Les tarifs réglementés de vente de l’électricité doivent-ils disparaître ?
L’Autorité de la concurrence recommande de supprimer les tarifs réglementés de l'électricité alors que la Commission de régulation de l'énergie demande de patienter encore cinq ans. La décision est entre les mains du futur gouvernement.
Table of Contents
Un rôle d’amortisseur
Derrière ce débat technique en apparence, se cache une réalité concrète, celle des abonnements à l’électricité pour les particuliers et les professionnels ayant opté pour les tarifs bleus, le nom commercial des TRV. Ces contrats sont distribués par les opérateurs historiques, c’est-à-dire, EDF pour 95% du territoire et par des entreprises locales de distribution (ELD) pour les 5% restants, comme à Bordeaux, Strasbourg ou Grenoble.
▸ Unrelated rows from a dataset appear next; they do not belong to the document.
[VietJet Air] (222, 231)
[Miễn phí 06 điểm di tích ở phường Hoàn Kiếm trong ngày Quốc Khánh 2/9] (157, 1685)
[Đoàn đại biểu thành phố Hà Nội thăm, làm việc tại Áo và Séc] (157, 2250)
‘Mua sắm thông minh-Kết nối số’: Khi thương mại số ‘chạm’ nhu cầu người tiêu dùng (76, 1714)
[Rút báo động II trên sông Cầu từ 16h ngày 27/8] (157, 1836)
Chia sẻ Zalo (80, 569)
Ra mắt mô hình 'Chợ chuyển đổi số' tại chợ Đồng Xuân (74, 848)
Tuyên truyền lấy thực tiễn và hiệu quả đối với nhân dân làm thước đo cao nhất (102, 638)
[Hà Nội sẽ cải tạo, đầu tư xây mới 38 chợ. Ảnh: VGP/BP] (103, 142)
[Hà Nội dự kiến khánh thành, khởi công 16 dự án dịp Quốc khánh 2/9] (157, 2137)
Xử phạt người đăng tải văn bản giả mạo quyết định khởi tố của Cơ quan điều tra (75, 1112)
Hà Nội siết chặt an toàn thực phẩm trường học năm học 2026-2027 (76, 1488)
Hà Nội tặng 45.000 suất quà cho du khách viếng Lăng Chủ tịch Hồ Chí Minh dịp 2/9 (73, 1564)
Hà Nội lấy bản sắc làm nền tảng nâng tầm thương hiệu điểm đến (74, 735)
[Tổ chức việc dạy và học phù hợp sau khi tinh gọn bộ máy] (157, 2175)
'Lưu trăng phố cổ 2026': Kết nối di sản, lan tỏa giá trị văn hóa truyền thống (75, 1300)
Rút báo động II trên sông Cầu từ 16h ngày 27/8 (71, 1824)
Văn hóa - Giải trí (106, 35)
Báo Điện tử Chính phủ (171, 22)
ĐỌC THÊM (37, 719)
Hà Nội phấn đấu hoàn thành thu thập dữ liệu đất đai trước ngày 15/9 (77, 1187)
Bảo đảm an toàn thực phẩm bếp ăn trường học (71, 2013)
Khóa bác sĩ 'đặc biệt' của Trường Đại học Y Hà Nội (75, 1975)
Les TRV sont fixés par la CRE, qui les calculent deux fois par an, en prenant en compte la moyenne des prix sur le marché de gros de l’électricité et en y ajoutant les différentes taxes. Ils jouent donc un rôle d’amortisseur à la hausse quand les prix flambent et, revers de la médaille, à la baisse quand les prix chutent comme c’est actuellement le cas. Cette stabilité est plébiscitée par les consommateurs français : 59% des particuliers et 35% des petits professionnels y ont recours.Un « obstacle au libre jeu de la concurrence »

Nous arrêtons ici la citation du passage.